This invention relates to a method of setting a reference value for judging (whether good or no good) a measured value of a target portion for inspection on a substrate after it has gone through an intermediate process for the production of substrates having components mounted thereto. The invention also relates to a device for carrying out such a method.
The production line for substrates having components mounted thereto (hereinafter sometimes referred to simply as “substrates”) is usually comprised of a plurality of production processes such as a printing process for cream solder by using a solder printer, a component mounting process by using a mounter and a soldering process by using a reflow oven. An inspecting device is provided on the downstream side of at least the soldering process, which is the last of the processes mentioned above, for inspecting the condition of the mounted components and the soldering, as described, for example, in Japanese Patent Publication Koho 3622749.

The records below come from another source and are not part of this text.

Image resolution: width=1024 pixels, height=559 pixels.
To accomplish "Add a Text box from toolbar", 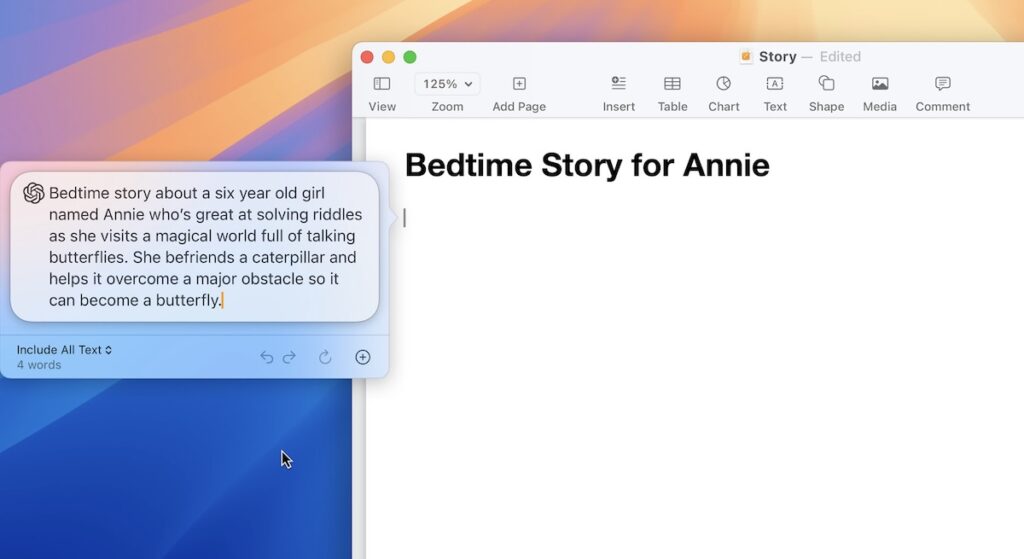I will [x=775, y=84].
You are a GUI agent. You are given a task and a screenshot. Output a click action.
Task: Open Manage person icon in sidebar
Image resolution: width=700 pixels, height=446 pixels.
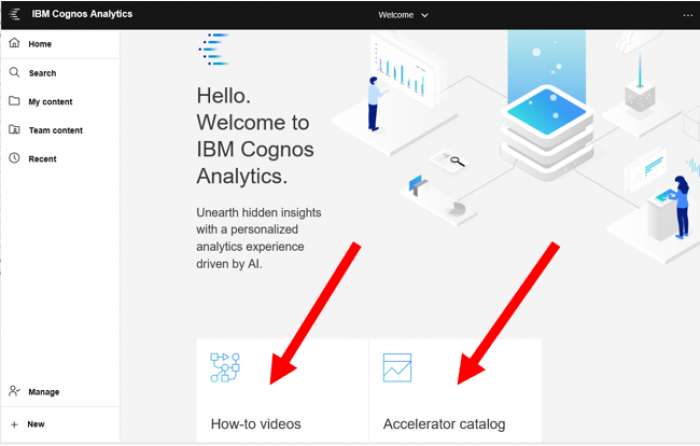(14, 391)
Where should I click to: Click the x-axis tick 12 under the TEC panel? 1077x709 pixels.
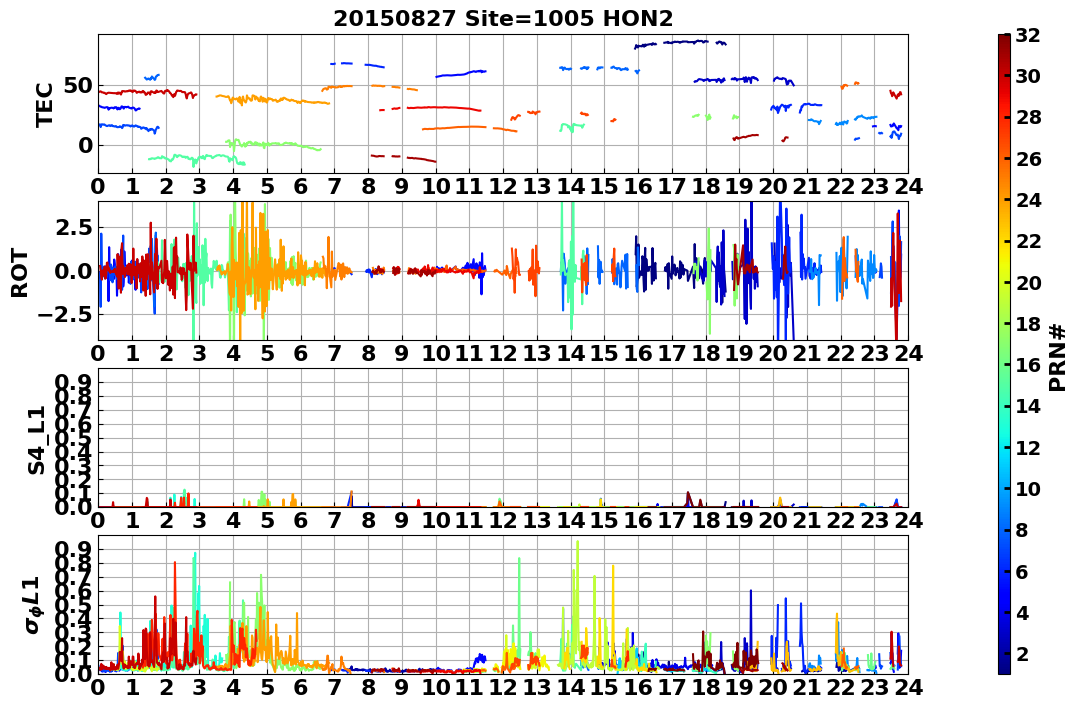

More recently, substrate inspection systems providing each process with an inspecting device and networking these inspecting devices are coming to be proposed, as disclosed, for example, in Japanese Patent Publication Tokkai 2005-303269. With such a system, the user can use a server or a terminal device within the network to read out and compare the inspection results and images of a same substrate after each of the processes and to thereby analyze the cause of defects found in the final products.
In conventional inspection methods of substrates, it is frequently the practice to use the same reference value of judgment set for another component of the same kind on the same substrate in order to improve the teaching efficiency. There are situations, however, where components of the same kind may have different results in the final process, depending on the conditions under which they are placed, although their conditions may have been similar until an intermediate process. Consider, for example, a situation as shown in FIG. 9 where components 100a and 100b of similar kinds are contained respectively in an area A with a high component density and another area B with a low component density. Since the degree of heat conduction for solder will be different between the areas A and B, the components 100a and 100b may experience different displacements due to the melting solder.
Thus, even if both components 100a and 100b experience about the same positional displacements during a component mounting process, as an example, self-alignment due to the surface tension of the melted solder is likely to come about in the case of the component 100b in area B and hence its displacement is likely to be dissolved but the displacement of the component 100a in area A may not as easily dissolved.
As another example, let us assume that cream solder was applied to both components 100a and 100b in a solder printing process both in an amount equally greater than a specified reference quantity. In such a situation, it may happen that abnormalities do not occur with the component 100a in the area A where solder does not easily melt but that solder flows outside the land and a displacement occurs in the case of the component 100b in the area B.
In other words, even among components of the same kind, their conditions after the final process may become different although their conditions after an intermediate process may be similar, depending on their positions and mounting densities. Thus, if the same reference value is used for components of the same kind in the inspection of an intermediate process, the results of the inspection may disagree with those of the final process.
In view of the above, it is preferable to set different reference values for individual components but the inspection results may fail to agree even if this is done. This is because fluctuations may result in the conditions of substrates after the final process for various reasons such as the temperature changes in the reflow oven even if the conditions up to an intermediate process on components of the same kind mounted at the same position are the same.
Thus, the common practice is to carry out inspections by conceding that it is inevitable that the results of an intermediate process and the final process may disagree to a certain degree and to reset the reference value for judgment only when the frequency of occurrence of disagreement exceeds an intended allowable range.
It is not easy for a person to judge, however, how to set a reference value such that the frequency of occurrence of disagreement in inspection results is reduced to within the user's intended range. For this reason, a conventional method was by trial and error while checking each of the past inspection results but the burden on the user is enormous by such a method.